The provided document is a 510(k) clearance letter from the FDA for a diagnostic kit, not a study report. It does not contain the detailed information required to fulfill the request. The document clears the S. aureus and/or other Staphylococcus species PNA FISH® Culture Identification Kit based on its substantial equivalence to predicate devices, but it does not describe the specific acceptance criteria or the study that proves the device meets those criteria in the level of detail requested.

Therefore, I cannot provide the requested table, sample sizes, expert qualifications, adjudication methods, multi-reader multi-case study details, standalone performance, ground truth types, or training set information.

The document only states the Indications for Use:

  • Identification of Staphylococcus aureus and/or selected other Staphylococcus species on smears made from positive blood cultures containing Gram-positive cocci in clusters observed on Gram stain.
  • Intended as an aid in the diagnosis of S. aureus bacteremia.

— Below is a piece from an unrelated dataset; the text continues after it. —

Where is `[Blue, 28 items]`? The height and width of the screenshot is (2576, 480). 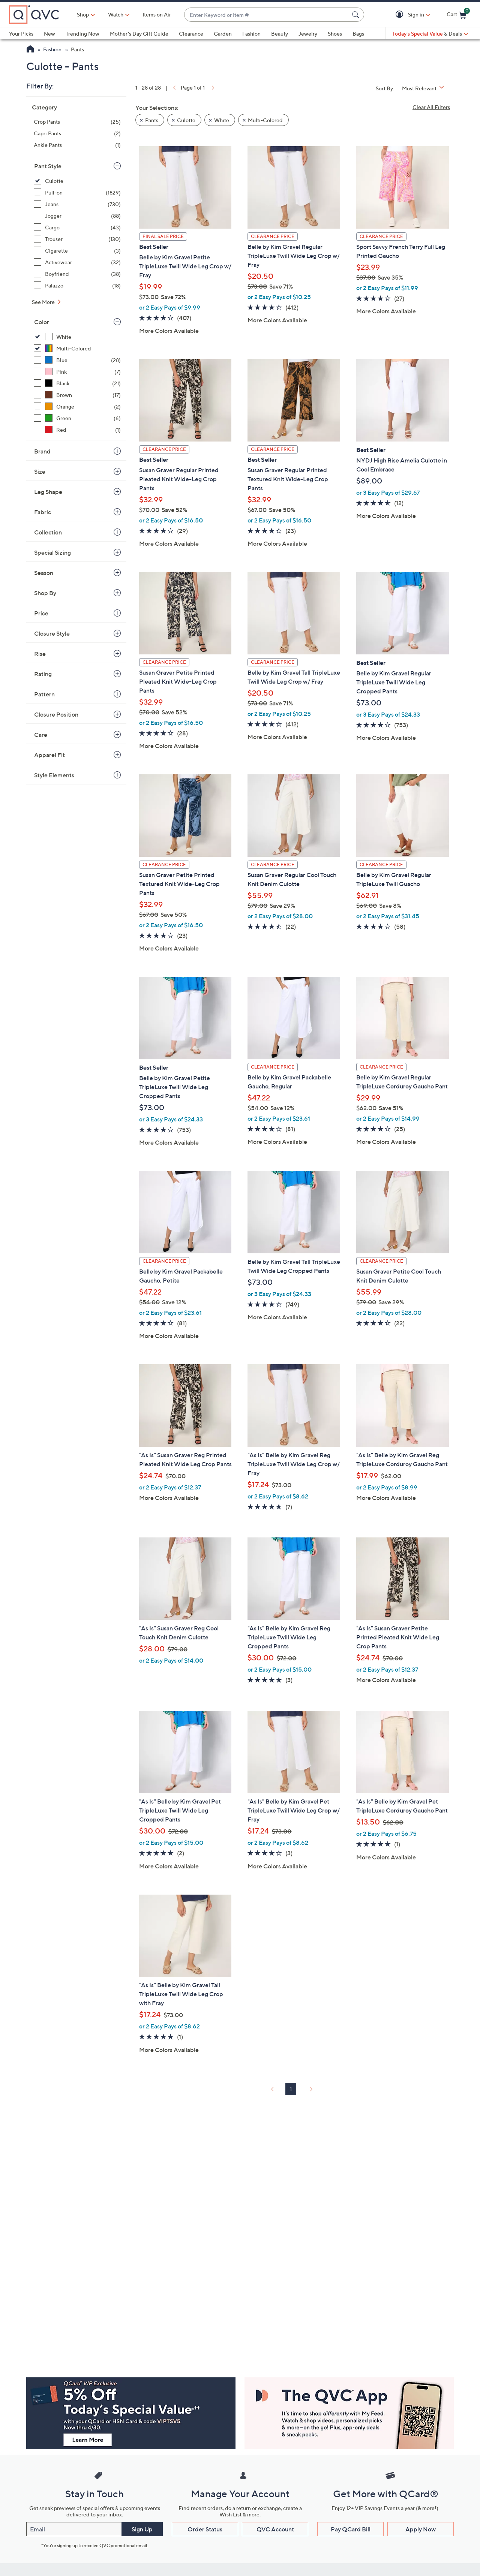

It also explicitly states: "Subculturing of positive blood cultures is necessary for susceptibility testing and/or differentiation of mixed growth." This implies the device is an identification aid, not a complete diagnostic solution for resistance or mixed infections.

§ 866.3700

Staphylococcus aureus serological reagents.(a)
Identification. Staphylococcus aureus serological reagents are devices that consist of antigens and antisera used in serological tests to identify enterotoxin (toxin affecting the intestine) producing staphylococci from cultured isolates. The identification aids in the diagnosis of disease caused by this bacterium belonging to the genusStaphylococcus and provides epidemiological information on these diseases. Certain strains ofStaphylococcus aureus produce an enterotoxin while growing in meat, dairy, or bakery products. After ingestion, this enterotoxin is absorbed in the gut and causes destruction of the intestinal lining (gastroenteritis).(b)
Classification. Class I (general controls). The device is exempt from the premarket notification procedures in subpart E of part 807 of this chapter subject to the limitations in § 866.9.